A gardening post

It isn't Spring yet, but with the wattle blooming vigorously you can imagine that you can see Spring from here.  (Various media types have burbled about Spring weather: so why is it -2C as I type this?)  However it is time to start getting stuck into the garden.  Well for me it is: Frances has been planting various things already.
My starting point is thinning and pruning.  The items that most need thinning are the strawberries.
Not only have a few tussocks of grass appeared, but the runners are all sprouting and there are a lot of dead leaves around.  After a bit of grubbing around things have been improved.
As these plants love acid soils we give them the most acidic mulch we can think of: pine needles.
These are acquired from under the various Pinus radiata trees planted along our drive.  This time the needles were garnished with mashed up pine cones showing that the Yellow-tailed Black-Cockatoos have been visiting the trees recently.  There is also evidence that wombats have passed through the area, but a but of added nitrogen is not a problem.

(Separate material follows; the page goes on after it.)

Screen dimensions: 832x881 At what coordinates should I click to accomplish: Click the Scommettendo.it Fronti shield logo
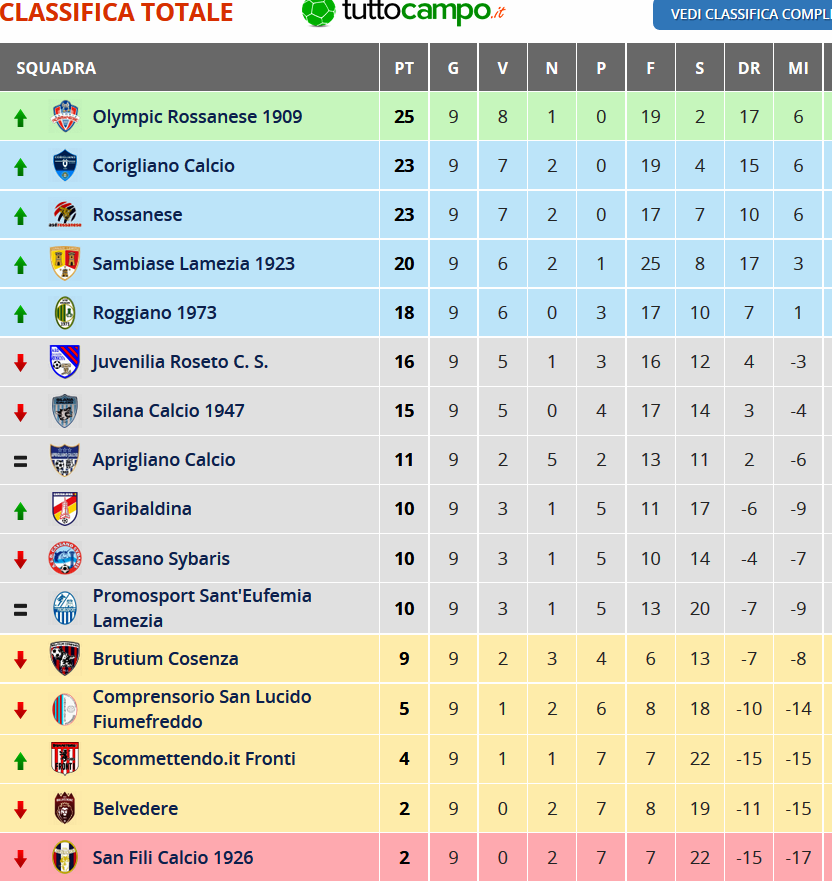(65, 759)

My other major project on 10 August was to finish pruning the grape vines.  While some varieties were quite modest in their vegetative growth last Summer (just requiring a bit of a trim) this lot had gone for broke.
They were disciplined rather severely.
Also, apparently requiring discipline were various things living under bits of timber and sheets of cardboard, which we use as mulch in the vine area.  I don't know what was there ...
.. but Tammie sniffled continually with her tail wagging presto vivace for 2 hours.  She had a lovely time (and as far as I could see didn't actually catch anything).

On the subject of Tammie, when I took her out last thing in the evening the sky was clear and the horned moon very bright.
This led me to consult a Lunar gardening calendar to see, post hoc if it was a good day for pruning.  Alas, they didn't seem to have an icon for pruning: perhaps if you are into that approach to gardening you don't like hacking into your plants?